At März 24, 2006 8:22 vorm., Blogger Sophie said...

Diese Schweine von der Telekom!! Wer soll das auch ahnen, dass die, Verzeihung, selbst solche alten Handys mit Karte an sich fesseln? Aber das ist ja meine Theorie: Die Zeiten der Zwangsehe sollten ruhig wieder eingeführt werden. War alles unkomplizierter. Da wäre man dann auch gar nicht auf die IDEE gekommen, einen neuen Gatten, äh, Ehepartner zu wählen.

Nicht entmutigen lassen von diesem kleinen Vorfall. Im Grunde warst du schon im Recht mit diesem Call Center! Du musst ein Schwein sein in dieser Welt, wusste sogar schon die Prinzen, die alten Ossis. Sogar die.

Ich wünsch dir nur, dass das Handy dann auch bald mal betriebsbereit ist...

 
At März 24, 2006 10:13 vorm., Blogger Miss Sophie said...

Die Frau im Callcenter war auch so unfreundlich und nölig, daß ich gar kein schlechtes Gewissen habe.

Bezüglich der SIMlock-Geschichte hätte ich mich vorab schon ein bißchen besser informieren können. Dann hätte ich mich schon am Montag darum kümmern können und könnte nun vielleicht schon "ohne Schickschnack", wie debitel so schön sagt, telefonieren. Service scheint für die aber grundsätzlich Schnickschnack zu sein. Na gut, man kann eben nicht alles haben. Immerhin funktioniert das Handy ja auch immer noch mit der alten SIM-Karte.

 
At März 24, 2006 9:58 nachm., Blogger Sophie said...

Du kannst dich doch immerhin damit trösten, dass Service auch für die Telekom Schickschnack zu sein scheint... Da hast du also nichts bei verloren, wie man sagt. Ist ja echt reizend, dass es mit der alten Karte noch geht. Ich hätte es auch nicht erstaunlich gefunden, wenn die Telekom das vorsichtshalber schon mal abgestellt hätte...

 
At März 27, 2006 10:20 nachm., Blogger Miss Sophie said...

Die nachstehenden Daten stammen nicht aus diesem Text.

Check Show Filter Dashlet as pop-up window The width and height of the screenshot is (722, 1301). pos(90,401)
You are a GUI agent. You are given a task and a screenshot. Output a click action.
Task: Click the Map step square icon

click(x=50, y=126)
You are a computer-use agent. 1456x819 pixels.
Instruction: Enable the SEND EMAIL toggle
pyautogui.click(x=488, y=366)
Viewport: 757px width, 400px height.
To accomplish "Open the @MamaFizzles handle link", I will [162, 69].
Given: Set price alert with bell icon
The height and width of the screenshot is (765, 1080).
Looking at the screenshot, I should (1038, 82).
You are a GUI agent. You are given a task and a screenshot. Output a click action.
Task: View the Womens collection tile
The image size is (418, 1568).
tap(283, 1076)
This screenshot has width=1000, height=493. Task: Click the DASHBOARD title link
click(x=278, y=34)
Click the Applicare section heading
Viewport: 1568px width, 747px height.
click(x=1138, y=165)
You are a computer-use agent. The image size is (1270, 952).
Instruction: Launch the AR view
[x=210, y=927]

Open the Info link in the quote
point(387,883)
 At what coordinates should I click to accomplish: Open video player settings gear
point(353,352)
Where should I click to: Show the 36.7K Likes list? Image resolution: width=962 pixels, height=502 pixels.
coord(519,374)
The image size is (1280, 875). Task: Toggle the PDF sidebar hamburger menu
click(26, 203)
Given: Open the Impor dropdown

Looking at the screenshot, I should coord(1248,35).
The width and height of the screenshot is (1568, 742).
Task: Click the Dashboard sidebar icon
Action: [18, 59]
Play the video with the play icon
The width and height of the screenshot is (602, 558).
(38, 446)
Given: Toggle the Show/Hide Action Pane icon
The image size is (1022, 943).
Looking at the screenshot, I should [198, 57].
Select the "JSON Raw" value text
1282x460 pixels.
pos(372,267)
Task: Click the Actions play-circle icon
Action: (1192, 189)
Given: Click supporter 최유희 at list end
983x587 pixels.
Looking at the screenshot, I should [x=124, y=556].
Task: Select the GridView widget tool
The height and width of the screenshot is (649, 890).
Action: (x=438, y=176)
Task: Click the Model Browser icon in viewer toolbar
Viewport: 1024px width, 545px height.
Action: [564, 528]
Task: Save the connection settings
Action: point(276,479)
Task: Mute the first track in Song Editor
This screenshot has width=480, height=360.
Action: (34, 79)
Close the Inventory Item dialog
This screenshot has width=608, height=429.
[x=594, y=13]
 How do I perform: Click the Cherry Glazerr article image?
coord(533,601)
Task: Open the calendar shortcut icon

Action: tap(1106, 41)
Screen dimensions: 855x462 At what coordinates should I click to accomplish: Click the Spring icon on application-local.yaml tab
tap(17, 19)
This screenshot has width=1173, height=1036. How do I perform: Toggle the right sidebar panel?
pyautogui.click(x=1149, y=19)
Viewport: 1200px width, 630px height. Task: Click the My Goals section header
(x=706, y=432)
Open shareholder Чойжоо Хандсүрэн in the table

Heute habe ich meinen Code tatsächlich bekommen und er hat sogar funktioniert. Nun habe ich bloß immer noch ein kleines Problem, denn die neue SIM-Karte habe ich noch nicht und wenn ich nun einfach die alte benutze, die ja doch nicht schrott ist, sehen die das doch und merken dann vielleicht, daß ich bloß zu doof war. Und dann kriege ich die 5 Euro nicht gutgeschrieben und außerdem stellen sie mir vielleicht noch die neue SIM-Karte in Rechnung und am Ende werde ich mit einem Fluch belegt, daß ich für immer bei T-mobile bleiben muß. Also wird noch ein bißchen auf die neue Karte gewartet.

 
At April 22, 2006 12:59 nachm., Blogger Ratilius said...

ich bezweifle, dass die firma wg. fünf euro ermittlungen anstellen wird.

es sei denn, dein blog ist so vielgelesen, dass es ihnen zu ohren kommt :-)

 
At Juni 27, 2006 7:26 nachm., Anonymous Anonym said...

andrea said:
hey miss sophie,
mir geht's aehnlich wie dir.. ich hab gestern mein handy nschalten wollen und irgendwie muss meine tastatur verrutscht sein :-( jeden falls steht da nur noch 'PUK eingeben". ich bin total verzweifelt, weil ich den PUK echt verhaspelt hab :-(
dazu kommt, dass ich nicht in dtl bin und ich keinen schimmer hab, wie ich das hinbekommen soll. ich bin so auf's handy angewiesen und ich haenge daran!!